This study addresses the limited reproducibility and generalizability of existing large language model (LLM)-based vulnerability detection approaches, which often rely on closed-source models and proprietary APIs. The authors systematically reproduce the Vul-RAG framework in a fully local, open-weight setting and, for the first time, evaluate its feasibility across a diverse set of open-source LLMs—including code-specific, general-purpose, and reasoning-oriented models—using a standardized evaluation protocol. Experimental results reveal that all models converge to a performance plateau around 0.30 pairwise accuracy, indicating a saturation effect between model scale and vulnerability detection efficacy. This challenges the prevailing “bigger is better” assumption and suggests that merely increasing model capacity yields diminishing returns in improving detection performance.

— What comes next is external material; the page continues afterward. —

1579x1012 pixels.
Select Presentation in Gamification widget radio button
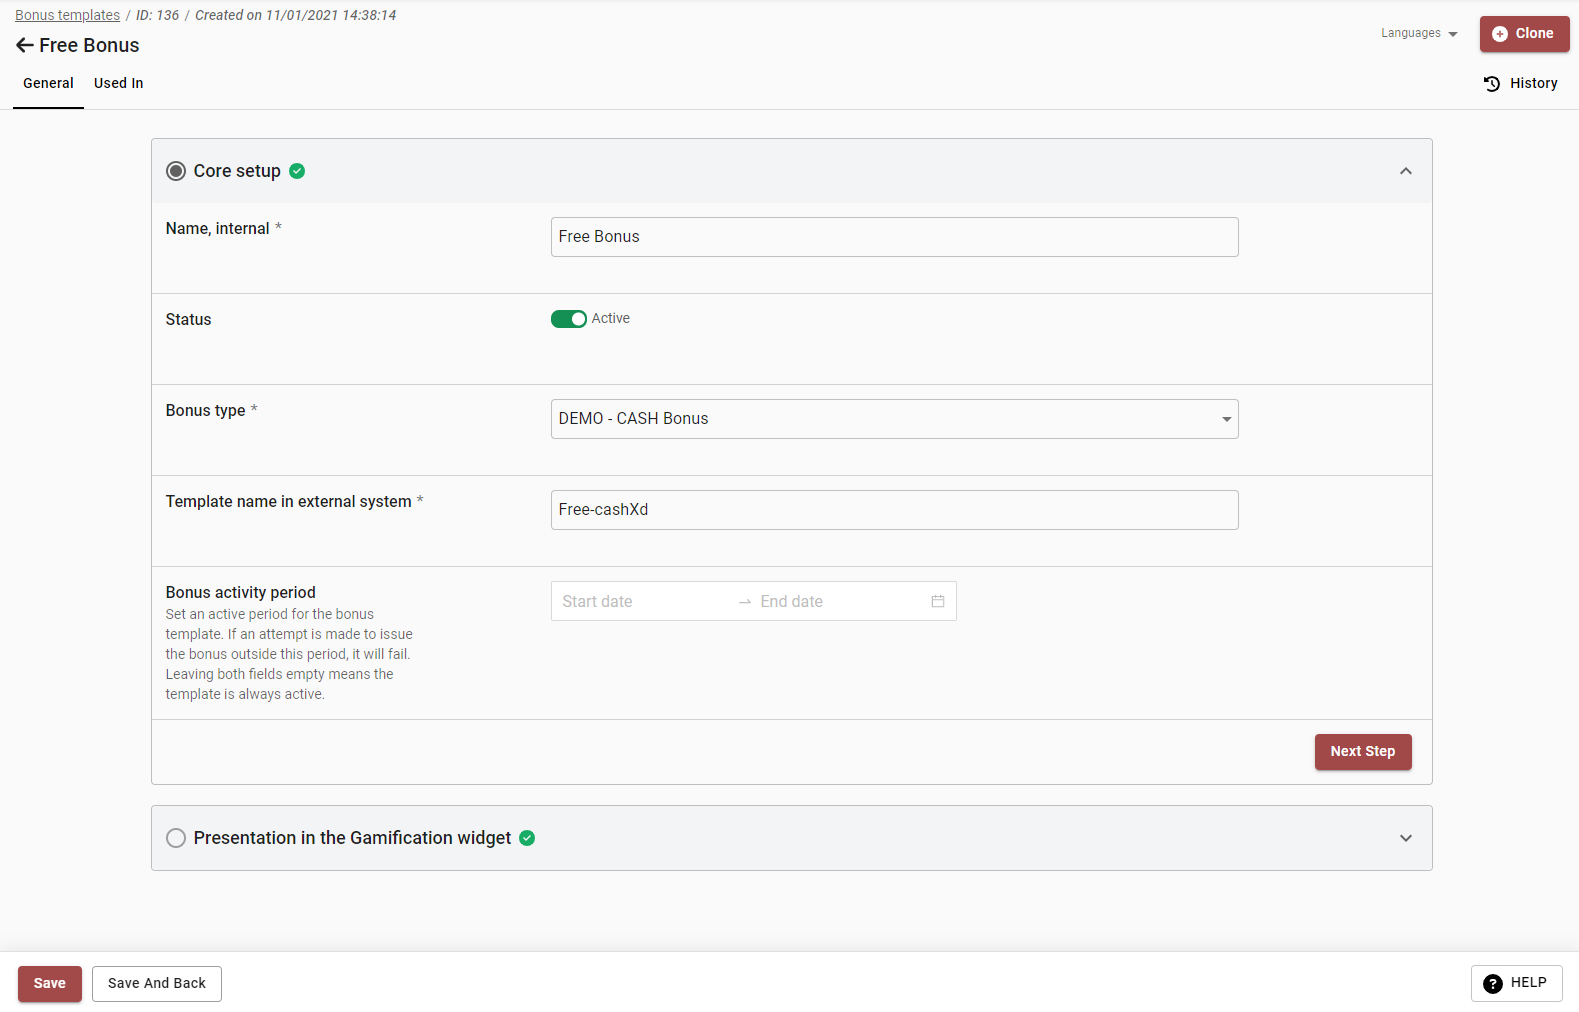tap(176, 838)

Large language models (LLMs) have shown strong potential for automated software vulnerability detection, particularly in retrieval-augmented generation (RAG) settings. However, for approaches relying on proprietary models and APIs, reproducibility and replicability remain largely unexplored, raising the question of whether reported results generalize or depend primarily on specific model choices. In this work, we present a reproducibility study of Vul-RAG, a RAG-based framework for source code vulnerability detection that enhances LLMs with high-level vulnerability knowledge. We first replicate the results in a fully local and open-weights setting using the reported open-weight baseline models. We then extend the evaluation to a diverse set of recent open-weight LLMs, including code-specialized, general-purpose, and reasoning models of varying parameter sizes. The results confirm that the findings of Vul-RAG are reproducible under local deployment, but with minor deviations. Across all evaluated models, we observe a performance plateau at approximately 0.30 pairwise accuracy (code pairs for which both the vulnerable and the patched function are correctly classified). Notably, this plateau persists even for more recent and advanced models, indicating that improvements in model capacity alone do not substantially enhance performance. Finally, we discuss practical implications and trade-offs between detection effectiveness, model capabilities, and model scale. Implementation and evaluation artifacts are publicly available at https://github.com/hs-esslingen-it-security/revisiting-Vul-RAG.